** Opening Selected text block **

The search began Tuesday at around 5:50 p.m., and was called off for the day just before 9:30 p.m. More than 50 Long Beach lifeguards, firefighters, police, members of the U.S. Coast Guard, a dive team from the New York City Police Department, Town of Hempstead bay constables and others searched for the boy.

The Coast Guard searched by boat throughout the night, and continued the effort Wednesday, along with a Nassau County Police Department dive crew and Long Beach lifeguards and police.

In a news release, the Coast Guard said that rescue crews searched the water for 22 hours. As the Herald went to press on Wednesday, the boy had not yet been found.

Officials deemed the effort a recovery mission on Tuesday night. “At this point, it’s presumed that the boy is dead,” Kemins said Wednesday afternoon. “Right now [the search efforts] are just to give the family closure.”

Searchers covered more than 310 square nautical miles, according to the Coast Guard. Long Beach’s chief of lifeguards, Paul Gillespie, said that it was possible the boy became trapped in a crevice under the Edwards Boulevard jetty, or was swept out with the current.

“We have lifeguard crews on quads and two trucks going up and down the beach searching the shoreline, looking at the jetties,” Gillespie said Wednesday. “It’s very sad.”

Kemins said that the boy, who had not been identified at press time, had entered the water with his 11-year-old brother, and both became distressed while swimming near the jetty just before 6 p.m. The older brother was removed from the water and taken to South Nassau Communities Hospital in Oceanside in stable condition, where he was joined by his mother, according to Lt. Eric Cregeen, a spokesman for the Long Beach Police Department.

“They were both in trouble,” Kemins said. “I’m not sure if [the older brother] was helped out or got out on his own, but his brother never came out.”

Cregeen said that although the 11-year-old was in good condition, he was kept in the hospital overnight for observation. “He’s alert and in good shape,” he said.

** Closing Selected text block **
** Opening Recorded data block **

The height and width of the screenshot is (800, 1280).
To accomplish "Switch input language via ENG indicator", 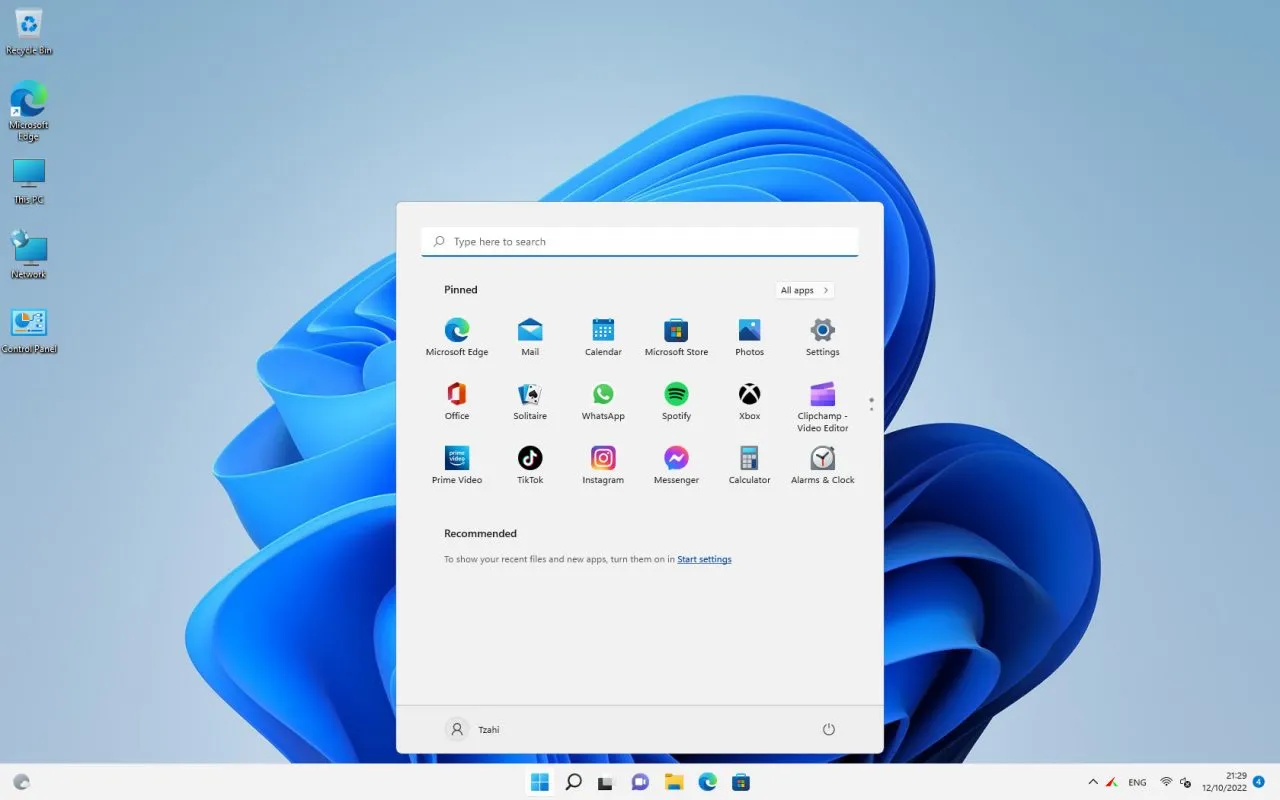I will [x=1137, y=781].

** Closing Recorded data block **

Task requirements - Retype the passage on the Long Beach search exactly, everything from "The Coast Guard searched" down to "yet been found.".

Reply to the task -
The Coast Guard searched by boat throughout the night, and continued the effort Wednesday, along with a Nassau County Police Department dive crew and Long Beach lifeguards and police.

In a news release, the Coast Guard said that rescue crews searched the water for 22 hours. As the Herald went to press on Wednesday, the boy had not yet been found.